Hence, the flaw in his argument ensues: ignoring the fact that CDHP’s are voluntary.  In an analysis conducted at one multi-choice firm, Greene et al. (2006) revealed that those who elected the high deductible CDHP (there was a low-deductible option) were healthier anyway and were better educated than those going with Preferred Provider Organizations (PPO).
One concedes that the promise of marketplace reform in lieu of government-imposed restructuring dating from the Clinton presidency has not succeeded yet (Gordon & Kelly, 1999).  Health care costs continue to spiral out of control and there are quite simply not enough physicians and nurses to render meaningful, high-quality care all around.  And yet, Bloche as outsider can perhaps be forgiven for not knowing about the existence of charity wards (overcrowded through they are) and the fine coordinated care that goes on all the time in teaching hospitals.
The latter quickly shows up on the bills of insured and paying patients but may proceed behind the scenes without indigent patients necessarily knowing about it.  For this is, in essence, the most humane of professions.  This is also why Bloche’s fear that those at the frontlines, in emergency and outpatient services, will refuse to at least inform indigent patients about high-value tests and treatments is refuted in daily practice.
One can rely on the innate high empathy of medical practitioners to discern when patients decline care due to cost, and hence to counsel patients that certain “savings” may put them at risk (White, 2006).  In fact, access to high-value preventive care (for e.g., diabetics, the hypertensive, those at risk for stroke) has been addressed by HCA rules that explicitly mandate “first-dollar coverage” for preventive care.  This includes those needed for control of chronic disease (Baicker, Dow & Wolfson, 2007).

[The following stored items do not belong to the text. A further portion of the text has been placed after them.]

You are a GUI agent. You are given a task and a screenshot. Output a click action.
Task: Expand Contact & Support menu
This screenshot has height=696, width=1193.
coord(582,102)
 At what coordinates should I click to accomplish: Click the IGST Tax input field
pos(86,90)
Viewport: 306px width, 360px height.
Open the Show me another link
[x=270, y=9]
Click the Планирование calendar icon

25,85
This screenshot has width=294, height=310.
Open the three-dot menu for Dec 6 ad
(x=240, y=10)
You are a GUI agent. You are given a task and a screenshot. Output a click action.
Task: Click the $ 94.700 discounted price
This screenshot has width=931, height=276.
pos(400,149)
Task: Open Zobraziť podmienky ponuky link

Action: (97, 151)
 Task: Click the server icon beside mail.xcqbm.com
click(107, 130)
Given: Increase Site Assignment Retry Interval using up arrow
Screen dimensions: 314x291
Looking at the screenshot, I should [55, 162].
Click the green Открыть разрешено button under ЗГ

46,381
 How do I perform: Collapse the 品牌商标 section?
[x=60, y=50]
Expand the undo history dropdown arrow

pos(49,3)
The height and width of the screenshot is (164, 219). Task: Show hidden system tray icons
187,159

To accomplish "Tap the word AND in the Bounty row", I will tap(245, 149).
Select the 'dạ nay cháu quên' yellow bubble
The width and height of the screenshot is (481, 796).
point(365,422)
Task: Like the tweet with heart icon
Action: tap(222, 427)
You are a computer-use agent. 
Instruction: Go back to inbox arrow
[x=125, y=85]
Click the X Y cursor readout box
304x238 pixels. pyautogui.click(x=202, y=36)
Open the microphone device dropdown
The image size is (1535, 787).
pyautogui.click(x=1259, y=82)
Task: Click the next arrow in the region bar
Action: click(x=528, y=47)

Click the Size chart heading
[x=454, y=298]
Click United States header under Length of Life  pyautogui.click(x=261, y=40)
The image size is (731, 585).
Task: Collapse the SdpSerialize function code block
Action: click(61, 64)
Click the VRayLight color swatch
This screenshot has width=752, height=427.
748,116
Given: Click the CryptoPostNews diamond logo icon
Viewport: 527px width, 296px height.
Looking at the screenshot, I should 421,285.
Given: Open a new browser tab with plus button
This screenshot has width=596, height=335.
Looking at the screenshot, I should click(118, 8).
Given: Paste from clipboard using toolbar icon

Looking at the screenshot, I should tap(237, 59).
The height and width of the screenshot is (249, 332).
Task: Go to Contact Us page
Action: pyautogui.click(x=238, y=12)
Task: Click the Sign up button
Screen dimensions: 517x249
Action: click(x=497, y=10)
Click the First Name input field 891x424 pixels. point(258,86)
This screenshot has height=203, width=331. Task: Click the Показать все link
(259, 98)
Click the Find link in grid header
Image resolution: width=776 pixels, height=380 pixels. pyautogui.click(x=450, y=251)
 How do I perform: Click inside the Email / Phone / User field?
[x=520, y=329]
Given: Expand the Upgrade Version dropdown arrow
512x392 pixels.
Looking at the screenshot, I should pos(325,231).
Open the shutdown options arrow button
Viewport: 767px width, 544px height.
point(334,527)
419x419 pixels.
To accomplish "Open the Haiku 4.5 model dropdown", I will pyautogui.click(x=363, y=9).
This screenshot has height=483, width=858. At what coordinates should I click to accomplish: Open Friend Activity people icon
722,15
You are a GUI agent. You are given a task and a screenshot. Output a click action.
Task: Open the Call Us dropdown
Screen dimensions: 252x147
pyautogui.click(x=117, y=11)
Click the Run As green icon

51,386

That said, talent does go where the money is and paying or well-covered patients have readier access to diagnostic tests and therapies.  Until the government can budget the sums necessary to transform the healthcare system to a welfare state like the British NHS or the Nordic nation models, both White and minority citizens must earn their keep with the kind of hard work, business acumen and economic rewards needed to purchase adequate coverage.
Baicker, K., Dow, W. H. & Wolfson, J. (2007). Lowering the barriers to consumer-directed health care: Responding to concerns. Health Affairs, 26(5), 1328-32.
Census Bureau (2006) 2005 census: Household incomes by race. Retrieved March 14, 2008 from
Greene, J., Hibbard, J.H., Dixon, A. & Tusler, M. (2006). Which consumers are ready for consumer-directed health plans? Journal of Consumer Policy, 29(3), 247-262.
Gordon, C.G. & Kelly, S.K. (1999) Public relations expertise and organizational effectiveness: a study of U.S. hospitals. Journal of Public Relations Research 11, 143.
Office of Minority Health (2007) Asian-American profile. U.S. Dept. of Health and Human Services. Retrieved March 14, 2008
White, B. (2006). How consumer-driven health plans will affect your practice. Family Practice Management, 13(3), 71-8.